2 – Notable Provisions

While the CO CPA has many similarities to the CA CCPA, CA CPRA, and VA CDPA, one key difference is that nonprofit organizations are not exempt. The CO CPA applies to nonprofits if they meet the relevant criteria. And importantly, the CO CPA does not contain a private right of action.

Other notable provisions resemble the CA CCPA (as amended by the CA CPRA). For example:

  • “Sale” is defined as providing a third party with PD in exchange for “monetary or other valuable consideration,” as in the CA CCPA. However, the CO CPA contains the exceptions to “sale” found in the VA CDPA, which are broader than those of the CA CCPA.
  • “Dark pattern” is defined, as in the CA CPRA, to mean “a user interface designed or manipulated with the substantial effect of subverting or impairing user autonomy, decision making, or choice.” Consent obtained through dark patterns is not valid. 

Like the VA CDPA, the CO CPA allows consumers to opt out of certain data processing, requires data controllers to obtain consent to process sensitive data, requires controllers to perform data protection assessments in some cases, and does not include a private right of action, as follows:

  • Opt-out rights include the right to opt out of the processing of PD for the purposes of targeted advertising, the sale of PD, or profiling in furtherance of decisions that produce significant effects (e.g., legal effects) concerning a consumer. The CO CPA also expressly directs the Colorado Attorney General to establish technical requirements for a universal opt-out mechanism.
  • Sensitive data (defined to include standard data elements such as race, ethnic origin, religious beliefs, mental or physical health information, sex life, citizenship, genetic or biometric data that can uniquely identify an individual, and data about children under 13) may only be processed with a consumer’s consent. This opt-in method contrasts the CA CCPA’s opt-out approach, whereby businesses may collect sensitive data with adequate disclosures but must respect consumer requests to limit the use and disclosure of this data.
  • Data protection assessments are required if processing presents a heightened risk of harm to consumers – e.g., if a controller processes sensitive data, sells PD, or processes PD for the purpose of targeted advertising or profiling. The Colorado Attorney General has authority to review data protection assessments and impose penalties for noncompliance.
  • No private right of action is created under the CO CPA. Instead, the Colorado Attorney General and district attorneys must bring enforcement actions. From July 1, 2023 to January 1, 2025, controllers will have a 60-day cure period if the Attorney General or district attorney deem a cure possible. After January 1, 2025, there will be no cure period.

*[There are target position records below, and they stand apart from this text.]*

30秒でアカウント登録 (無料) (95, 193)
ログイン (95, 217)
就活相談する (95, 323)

Similar to the EU GDPR, the CO CPA also imposes certain obligations on “data processors” to only process data on the instructions of the controller, assist the controller in data protection impact assessments and security obligations, and provide the controller with audit rights, deletion rights, and the ability to object to subprocessors.

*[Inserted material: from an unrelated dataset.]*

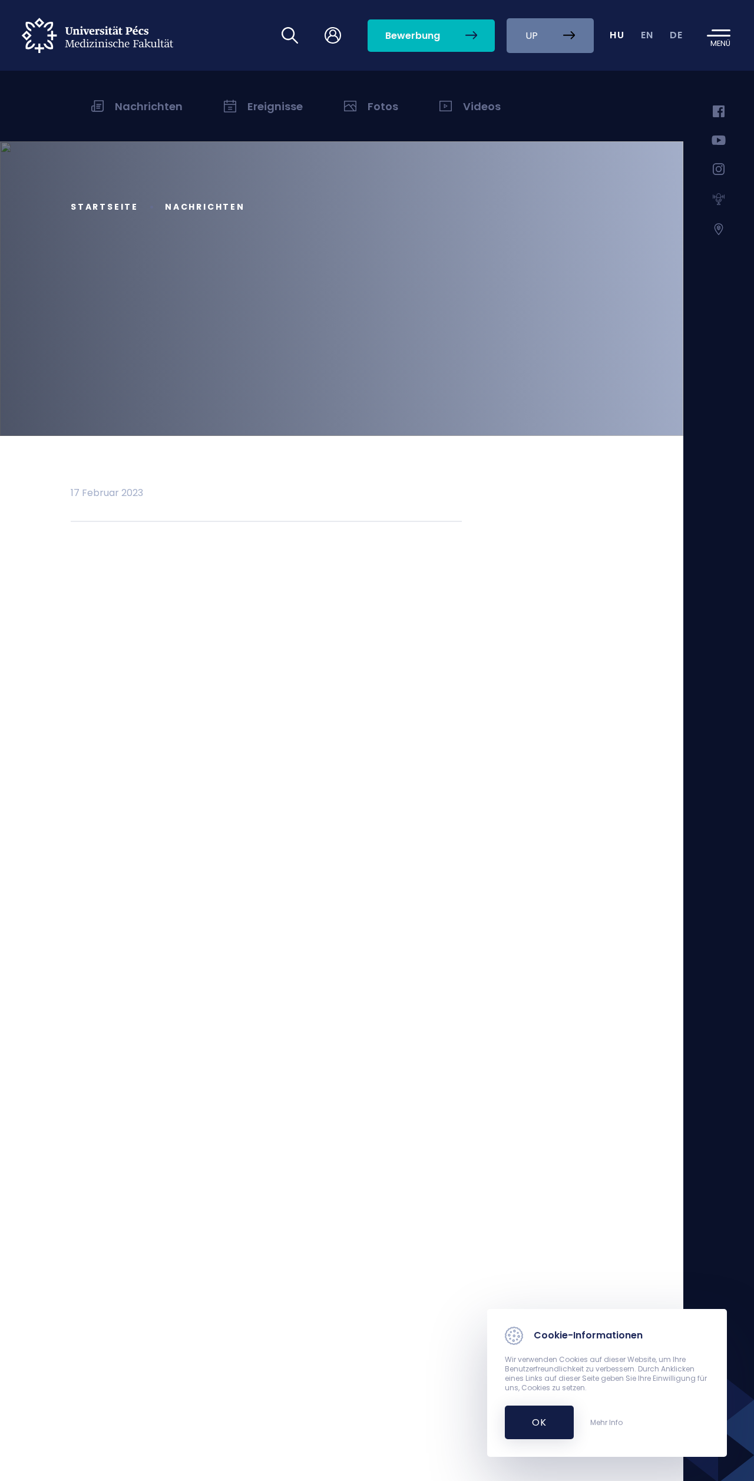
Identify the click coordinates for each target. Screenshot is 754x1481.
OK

In blending components of the CA CCPA (and its CA CPRA amendments), the VA CDPA, and the EU GDPR, the CO CPA (if enacted) would establish a comprehensive privacy regime that would require in-scope companies to fully analyze their data collection, use, sharing, and data security practices. U.S. companies that are not currently subject to the GDPR will need to consider how to scale their existing privacy compliance programs accordingly. And all companies will need to consider the nuances of each of these new laws to determine any unique requirements that may be applicable in some, but not all, jurisdictions.